Read 'body shops' for 'chop shops', says senator
US Senator Charles Schumer, the prime mover behind the controversial law to hike worker visa fees, has amended his remarks branding Indian IT firms like Infosys as "chop shops".business Updated: Aug 14, 2010 12:16 IST
US Senator Charles Schumer, the prime mover behind the controversial law to hike worker visa fees, has amended his remarks branding Indian IT firms like Infosys as "chop shops".
He meant to call them "body shops", which exploit cheap labour, not "chop shops" that break stolen cars to sell parts. Also the idea was not to target only Indian firms but all such companies be they from "Bangalore, Beijing, or Boston."
"I do want to clarify a previous remark which mischaracterised these firms where I labelled them as 'chop shops'," said the Democrat Senator from New York who flew in Thursday to get the bill to raise $600 million to secure US-Mexico border, passed by the senate with just fellow Democrat Benjamin Cardin from nearby Marland.
"That statement was incorrect, and I wish to acknowledge that. In the tech industry, these firms are known as 'body shops'. That is what I should have said, and that is what they are," Schumer said on the Senate floor.
"While I wholly oppose the manner in which these firms are using H-1B to accomplish objectives that Congress never intended, it would be unfortunate if anyone concluded from my remarks that these firms are engaging in illegal behaviour," he said.
"I also want to make clear that the purpose of this fee is not to target businesses from any particular country," Schumer said.
"Many news articles have reported that the only companies affected by this fee are companies based in India and that ipso facto the purpose of this legislation is to target Indian IT companies," he said dismissing the suggestion as simply untrue. "We are simply raising fees for businesses that use the H-1B visa to do things that are contrary to the programme's original intent, and that will be on any company from any country that does it," Schumer said.

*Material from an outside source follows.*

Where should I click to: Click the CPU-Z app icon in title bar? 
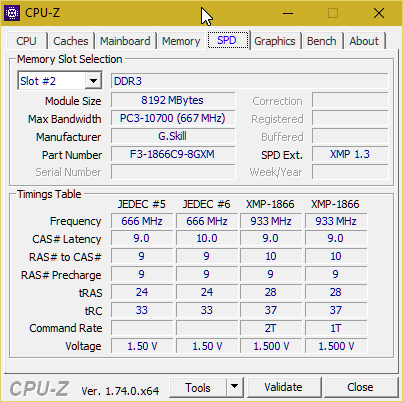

"If they are using the H-1B visa to innovate new products and technologies that is a good thing, regardless of whether the company was originally founded in India, Ireland, or Indiana," Schumer said.
"But if they are using the H-1B visa to run a glorified international agency for tech workers in contravention of the spirit of this programme, I and my colleagues believe they should have to pay a higher fee."
This belief is consistent regardless of whether the company using these staffing practices was founded in Bangalore, Beijing, or Boston," Schumer said.